Unfortunately, articles about homelessness in L.A. are not hard to come by. I relied heavily on the L.A. Times and found their 2016 documentary, On the Streets, very helpful. I also did a deep dive into California’s truancy laws that was honestly more interesting than it sounds!
The school where I teach has a strong community service & outreach program, and I have taken many of my middle school students to Union Rescue Mission on Skid Row and MEND in Pacoima over the years. From the amazing staff at both organizations, I have learned so much about the lack of food security and other challenges that unhoused individuals deal with on a daily basis, and I added aspects of real stories into Nixie’s experience.
What are the most memorable moments in this story?
I am proud of a lot of the smaller moments in the story, like when Nixie’s period starts unexpectedly and when she swipes a mobile order from Starbucks. They show how difficult it is to live without a home. I also love the moment when it becomes clear that Nixie has been keeping a life-changing secret from Oak. Actually, all my favorite moments in the script feature Oak. He’s a mix of all the quirky, silly, and beautiful parts of my sons, Lochlan and Dashiell.
Why is this story so timely?
Most movies about the high school experience tend to focus on the teen drama of middle class or affluent kids. I really wanted to explore how different that story would be about young people with no means at all. Los Angeles is a ridiculously expensive place to live.
Many broken systems in the city paired with the devastating effects of COVID-19 have pushed more people than ever onto the streets of L.A. I will be happy if this script can help more Angelenos take notice and help youth experiencing homelessness.
Talk about the evolution of Nixie and Cleo’s and Nixie & Oak’s relationships over the course of the story?

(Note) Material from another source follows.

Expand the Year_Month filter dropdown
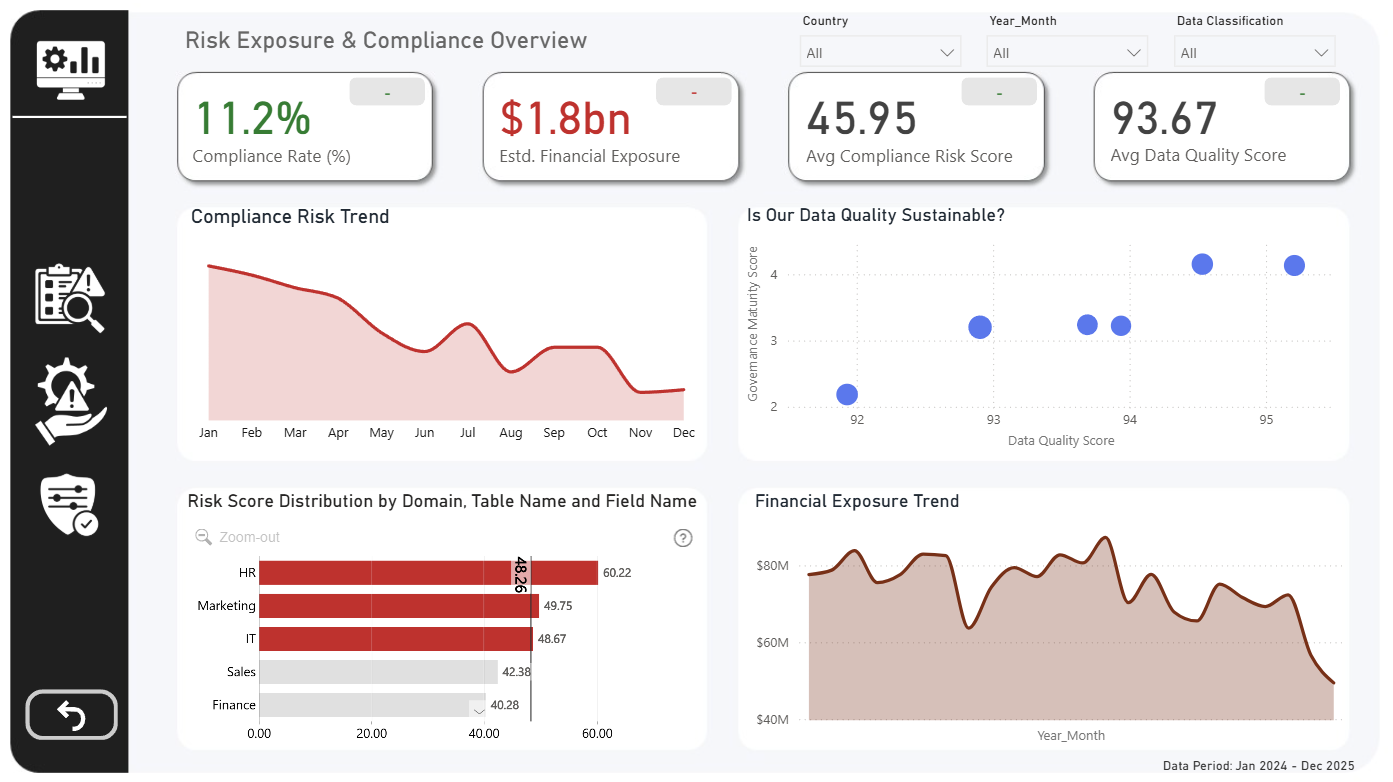 [x=1067, y=52]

When I was seven years old, my aunt died suddenly. I have always looked up to my cousins, who were only kids at the time, for the way they learned to navigate the world without a mom. Because Nixie and Oak lack parental stability, they get along quite well in the first act. They have to. Their survival depends on their ability to work together and look out for each other. But, Oak’s accident severely damages his leg and his ability to trust his sister. Although she hates it at first, Crestview allows Nixie to have a little separation from Oak. It’s only when given that breathing room that Nixie realizes that Oak might thrive more without her.
When first meeting Cleo, I’m hoping the audience wants to slap her, which Nixie does with pleasure in their first scene together. Cleo’s got everything: wealthy parents, a brother with a driver’s license, and a house in the Hollywood Hills. Despite all the intense privilege, she’s just stolen Nixie’s photos from Instagram and used them to win a photography contest. Nixie and Cleo are equally fascinated and disgusted by each other. Over the course of the story, Cleo certainly becomes a better person because of Nixie. From knowing Cleo, Nixie learns that she is allowed to be more than just a caregiver and have her own relationships beyond Oak.
How have you evolved as a writer in the last year?
I’ve been at this for a long time, but I think all the anxiety and upheaval during the pandemic gave me more urgency as a writer. My next project is ambitious, and a younger me probably would have shelved it already, but 2021 me says, “Why the hell not?!”
What advice would you give to writers considering entering this contest?
Rewrite! And marry a great proofreader! I am grateful to be at a point in my life where I was financially able to enter several contests this year with The Rule of Thirds. However, I made sure it was the best work I could produce before entering. I am also fortunate to have married an amazing screenwriter, David Turner, who moonlights as a grammar wizard.
Complete this sentence. I want to be known as a writer who…….
…tells stories with heart, never gives up, and dazzled the world with an endearing speech the night I won my first Oscar.